The Salvation, a new Western flick starring Danish leading man Mads Mikkelson (he of the bleeding eye in Casino Royale) opens this weekend exclusively at the Capitol Theatre. Westerns — good ones anyway — are hard to come by these days, so Cleveland Cinemas pounced on the opportunity to screen The Salvation in conjunction with "one of the greatest Westerns of all time," according to Cleveland Cinemas' marketing director Dave Huffman.

Once Upon a Time in the West, the 1968 Sergio Leone classic, will screen Thursday at 7 p.m. Tickets are $5 for the genre masterpiece starring Claudia Cardinale as a widowed damsel in distress who is aided by a mysterious, harmonica-playing stranger (Charles Bronson) and a notorious desperado (Jason Robards) who protect her from a ruthless killer (Henry Fonda, in a definitive role). In true Cleveland Cinemas fashion, if you bring a ticket stub from Once Upon a Time in the West to a screening of Salvation for the duration of its run, you'll receive a free 32-ounce popcorn.

In The Salvation, Mikkelson is Jon, a former Danish soldier who has settled, with his brother, on the American frontier of 1871. When his wife and son arrive from Denmark to join him, they are savagely murdered. Jon exacts immediate revenge, but learns that one of the men he kills is the brother of a villainous outlaw named Delarue (Jeffrey Dean Morgan), who has been extorting and terrorizing the nearest town with his gang at the behest of oil-prospecting tycoons.

Jon finds himself at the mercy of the timid townsfolk (an underhanded mayor, a pious sheriff), who believe that Delarue will ease up if his brother's murderer is handed over. But violence prevails, and Jon must take matters into his own hands, triangulating, meanwhile, the loyalties of Delarue's tongueless mistress (Eva Green).

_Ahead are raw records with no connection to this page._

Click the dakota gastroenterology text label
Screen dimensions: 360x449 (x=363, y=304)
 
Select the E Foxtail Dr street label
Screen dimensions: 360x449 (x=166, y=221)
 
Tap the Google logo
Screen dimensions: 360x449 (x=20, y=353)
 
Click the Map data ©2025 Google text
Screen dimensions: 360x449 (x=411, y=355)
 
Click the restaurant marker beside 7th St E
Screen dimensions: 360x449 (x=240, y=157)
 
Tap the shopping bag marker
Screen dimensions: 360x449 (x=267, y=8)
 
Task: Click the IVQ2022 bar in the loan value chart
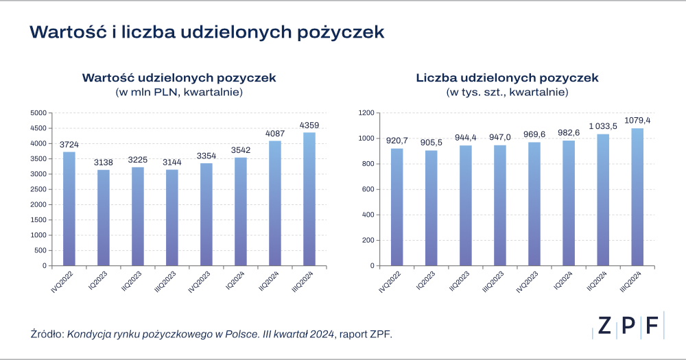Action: coord(69,208)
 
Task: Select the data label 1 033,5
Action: coord(603,127)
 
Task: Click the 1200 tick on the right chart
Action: coord(368,113)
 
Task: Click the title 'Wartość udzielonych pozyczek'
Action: coord(179,77)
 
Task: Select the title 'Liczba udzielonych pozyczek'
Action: coord(507,77)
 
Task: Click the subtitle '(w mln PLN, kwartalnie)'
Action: coord(179,91)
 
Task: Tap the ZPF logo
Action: coord(627,326)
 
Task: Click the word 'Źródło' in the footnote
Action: coord(46,334)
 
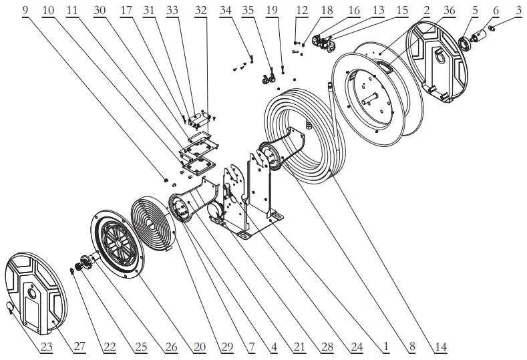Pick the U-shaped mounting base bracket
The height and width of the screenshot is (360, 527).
click(x=250, y=200)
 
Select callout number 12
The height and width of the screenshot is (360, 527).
click(x=301, y=11)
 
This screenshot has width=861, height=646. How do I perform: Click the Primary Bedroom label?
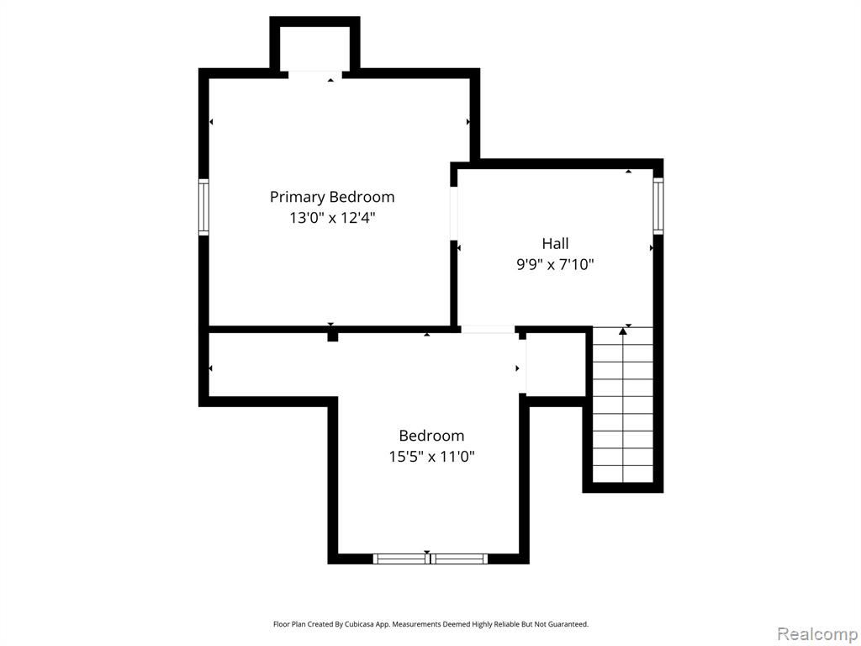point(331,197)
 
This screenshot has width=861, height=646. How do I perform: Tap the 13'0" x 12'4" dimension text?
point(332,218)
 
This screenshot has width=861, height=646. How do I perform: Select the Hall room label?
point(555,243)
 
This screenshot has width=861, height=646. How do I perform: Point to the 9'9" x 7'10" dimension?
point(555,265)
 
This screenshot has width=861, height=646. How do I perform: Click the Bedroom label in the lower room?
point(431,436)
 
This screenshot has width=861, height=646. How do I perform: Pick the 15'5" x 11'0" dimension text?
point(431,457)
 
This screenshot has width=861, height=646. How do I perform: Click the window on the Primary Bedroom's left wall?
point(203,207)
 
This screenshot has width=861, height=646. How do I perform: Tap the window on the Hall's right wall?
point(658,205)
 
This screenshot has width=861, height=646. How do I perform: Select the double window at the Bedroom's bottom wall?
point(430,559)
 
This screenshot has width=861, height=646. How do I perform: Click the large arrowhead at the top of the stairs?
point(623,331)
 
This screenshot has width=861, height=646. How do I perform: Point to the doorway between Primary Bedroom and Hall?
point(454,214)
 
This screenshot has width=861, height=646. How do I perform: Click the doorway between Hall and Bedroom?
point(489,330)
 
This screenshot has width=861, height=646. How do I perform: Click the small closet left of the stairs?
point(556,363)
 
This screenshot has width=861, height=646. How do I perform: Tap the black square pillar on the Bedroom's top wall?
point(333,336)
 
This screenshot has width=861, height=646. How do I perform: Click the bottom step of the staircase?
point(623,474)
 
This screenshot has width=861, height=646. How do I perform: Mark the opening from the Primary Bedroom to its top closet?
point(315,75)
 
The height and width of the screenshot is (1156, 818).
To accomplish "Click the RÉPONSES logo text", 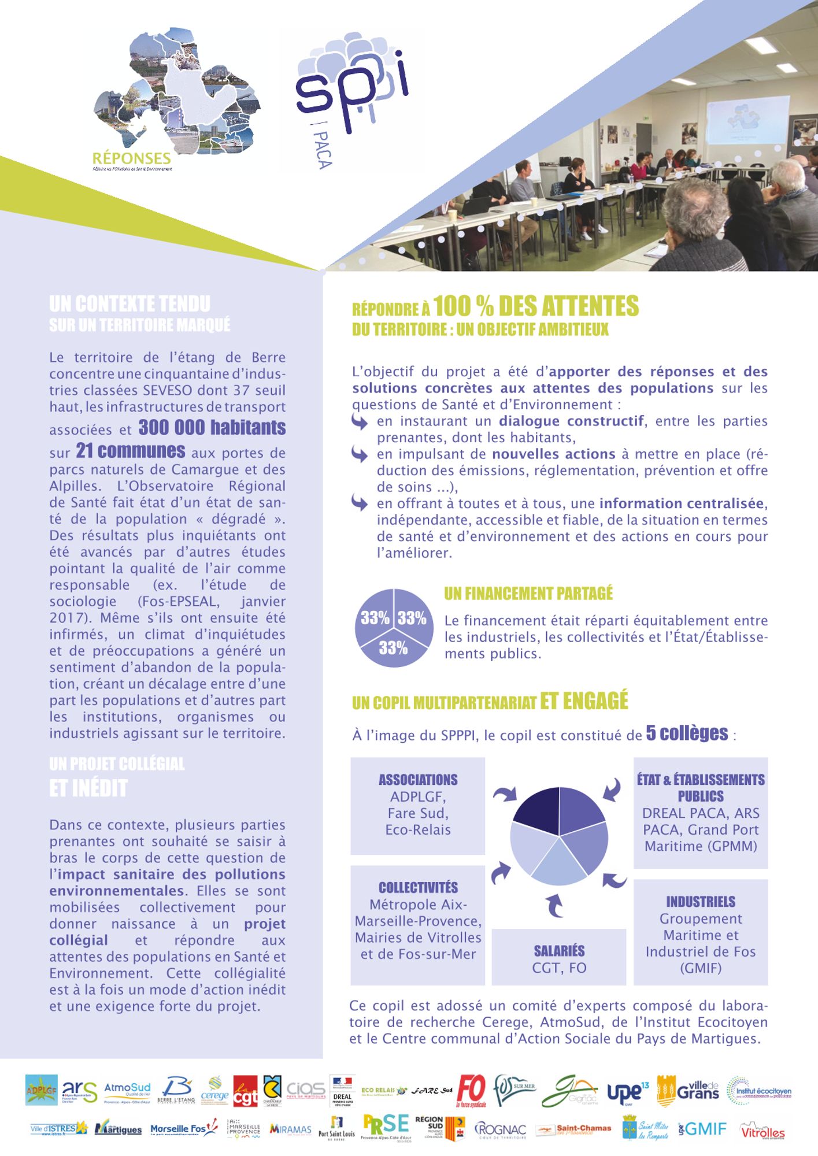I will pos(132,158).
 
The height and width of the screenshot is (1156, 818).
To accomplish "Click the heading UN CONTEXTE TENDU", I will pos(129,304).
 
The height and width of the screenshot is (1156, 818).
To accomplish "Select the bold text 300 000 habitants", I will pos(212,428).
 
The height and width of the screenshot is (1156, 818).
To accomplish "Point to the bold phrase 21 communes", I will pos(131,451).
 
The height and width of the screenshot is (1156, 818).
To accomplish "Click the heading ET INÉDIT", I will pos(88,788).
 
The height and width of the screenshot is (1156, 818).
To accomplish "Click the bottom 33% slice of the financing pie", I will pos(393,649).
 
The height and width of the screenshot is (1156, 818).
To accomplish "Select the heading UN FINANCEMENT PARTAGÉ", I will pos(528,594).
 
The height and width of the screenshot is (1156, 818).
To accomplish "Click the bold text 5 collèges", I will pos(687,733).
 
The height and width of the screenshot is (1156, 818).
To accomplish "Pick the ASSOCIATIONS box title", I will pos(418,780).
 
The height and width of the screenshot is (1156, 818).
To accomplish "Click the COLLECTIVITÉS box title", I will pos(418,888).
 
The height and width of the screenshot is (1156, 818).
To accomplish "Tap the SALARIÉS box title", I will pos(559,951).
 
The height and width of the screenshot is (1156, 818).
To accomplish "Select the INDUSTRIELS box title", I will pos(701,902).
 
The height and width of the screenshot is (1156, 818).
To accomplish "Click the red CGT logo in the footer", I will pos(245,1091).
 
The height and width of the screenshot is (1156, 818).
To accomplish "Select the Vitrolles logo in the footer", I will pos(763,1131).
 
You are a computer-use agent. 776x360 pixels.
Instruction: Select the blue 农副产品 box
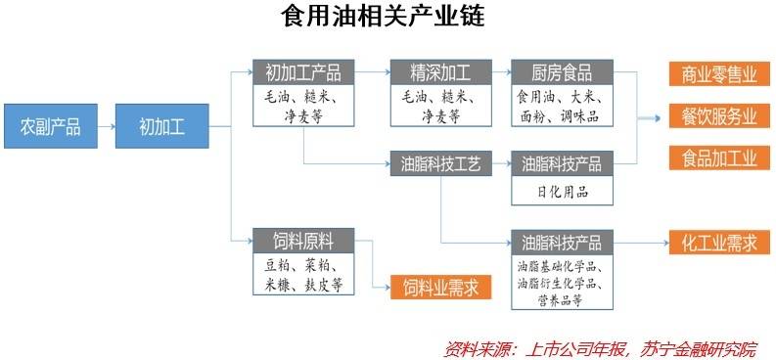[x=51, y=126]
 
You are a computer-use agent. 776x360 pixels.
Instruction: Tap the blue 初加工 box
[x=161, y=126]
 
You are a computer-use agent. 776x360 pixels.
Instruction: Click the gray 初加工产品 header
[x=303, y=71]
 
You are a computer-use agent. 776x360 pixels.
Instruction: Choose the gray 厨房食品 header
[x=562, y=71]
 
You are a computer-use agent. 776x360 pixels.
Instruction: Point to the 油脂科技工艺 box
[x=435, y=162]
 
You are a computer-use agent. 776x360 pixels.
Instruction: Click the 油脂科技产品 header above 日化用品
[x=562, y=163]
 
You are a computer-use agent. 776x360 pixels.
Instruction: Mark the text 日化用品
[x=562, y=191]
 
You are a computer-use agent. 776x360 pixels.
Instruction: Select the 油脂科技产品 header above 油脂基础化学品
[x=562, y=241]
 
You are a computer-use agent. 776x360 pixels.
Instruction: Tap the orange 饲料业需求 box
[x=440, y=287]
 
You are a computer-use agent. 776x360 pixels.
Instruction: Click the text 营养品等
[x=562, y=300]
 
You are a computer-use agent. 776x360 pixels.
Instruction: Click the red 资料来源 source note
[x=600, y=348]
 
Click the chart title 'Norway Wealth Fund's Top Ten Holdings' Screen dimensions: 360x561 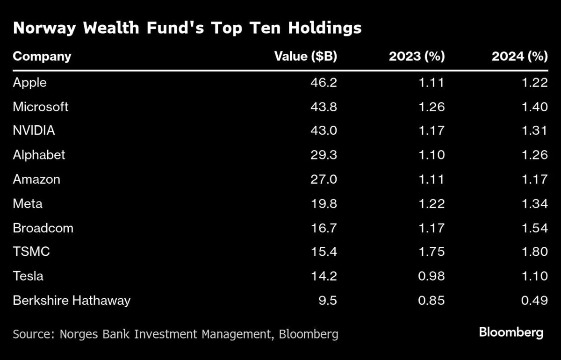187,28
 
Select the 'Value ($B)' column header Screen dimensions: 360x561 305,57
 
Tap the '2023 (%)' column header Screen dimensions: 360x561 417,57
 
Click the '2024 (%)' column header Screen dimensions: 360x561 519,57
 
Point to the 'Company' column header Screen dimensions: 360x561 42,57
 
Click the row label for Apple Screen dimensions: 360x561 30,83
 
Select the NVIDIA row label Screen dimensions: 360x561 34,130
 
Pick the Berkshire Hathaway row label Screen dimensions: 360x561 72,300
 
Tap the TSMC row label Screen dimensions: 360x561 31,252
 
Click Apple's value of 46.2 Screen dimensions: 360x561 324,83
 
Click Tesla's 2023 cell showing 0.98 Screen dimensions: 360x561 431,276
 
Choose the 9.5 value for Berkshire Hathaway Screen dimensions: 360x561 328,300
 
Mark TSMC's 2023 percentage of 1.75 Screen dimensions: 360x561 431,252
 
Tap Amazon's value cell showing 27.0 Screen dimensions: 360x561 324,179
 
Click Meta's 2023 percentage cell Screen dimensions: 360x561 431,203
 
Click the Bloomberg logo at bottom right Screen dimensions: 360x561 511,332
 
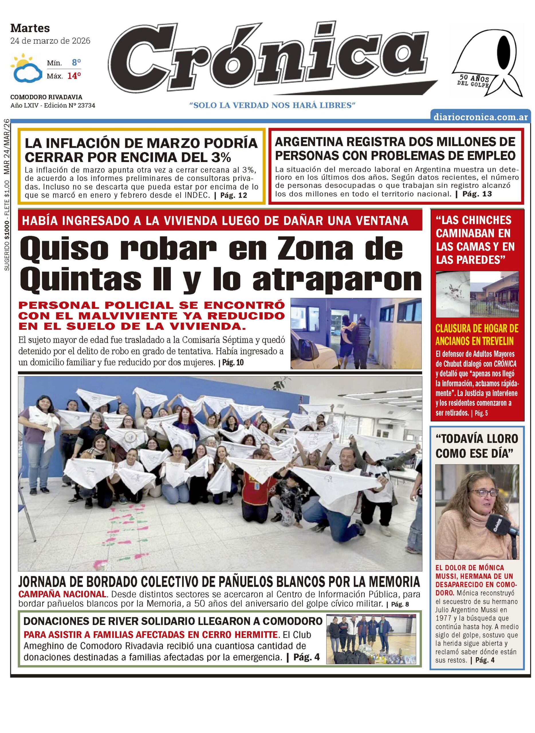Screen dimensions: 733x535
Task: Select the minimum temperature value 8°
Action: [76, 62]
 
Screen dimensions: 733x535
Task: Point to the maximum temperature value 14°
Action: [74, 76]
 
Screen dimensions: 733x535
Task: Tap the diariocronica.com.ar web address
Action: [481, 117]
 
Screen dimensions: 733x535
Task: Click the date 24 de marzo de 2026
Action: [50, 41]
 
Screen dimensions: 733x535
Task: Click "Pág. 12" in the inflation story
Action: [233, 195]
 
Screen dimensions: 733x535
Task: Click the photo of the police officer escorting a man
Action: [356, 333]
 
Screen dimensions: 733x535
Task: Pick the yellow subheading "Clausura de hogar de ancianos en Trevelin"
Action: [477, 334]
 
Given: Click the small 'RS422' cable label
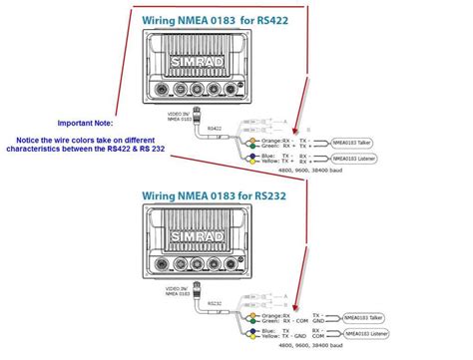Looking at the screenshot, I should pos(214,129).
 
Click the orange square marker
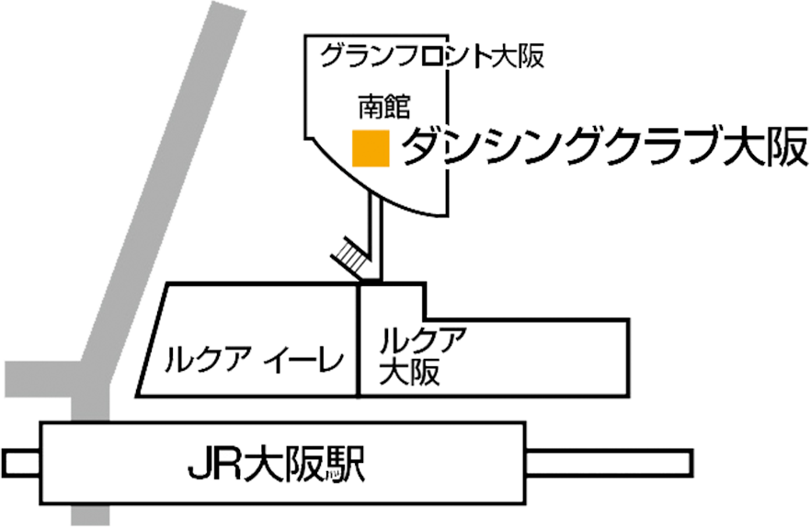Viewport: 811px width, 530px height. (371, 148)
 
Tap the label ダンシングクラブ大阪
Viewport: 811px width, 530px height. (604, 147)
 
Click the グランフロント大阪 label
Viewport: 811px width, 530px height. (432, 56)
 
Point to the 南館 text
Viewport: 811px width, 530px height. (384, 107)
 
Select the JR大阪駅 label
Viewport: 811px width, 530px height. (277, 465)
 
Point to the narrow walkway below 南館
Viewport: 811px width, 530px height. (375, 236)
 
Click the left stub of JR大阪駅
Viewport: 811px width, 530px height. (21, 463)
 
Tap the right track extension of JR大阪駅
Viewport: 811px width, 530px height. (609, 463)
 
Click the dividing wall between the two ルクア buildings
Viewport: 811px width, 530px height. (359, 340)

Mikkelsen is certainly a somber-faced Dane — you can't blame a man who's lost everything for looking grim — but as the film's protagonist, he cues the overall tenor, which is downright cheerless. All the outlaw rapes, the point-blank head shots, the sober exchange of property deeds, create an atmosphere (which probably hews to history) of bleakness and barbarism. And though there are moments of suspense and one or two satisfying confrontations, when you couple the despair with the modest production budget, the occasionally disruptive use of CGI for stylized landscape shots, and a script without much dialogue, you've got a recipe for a Western that feels neither particularly classic nor particularly modern.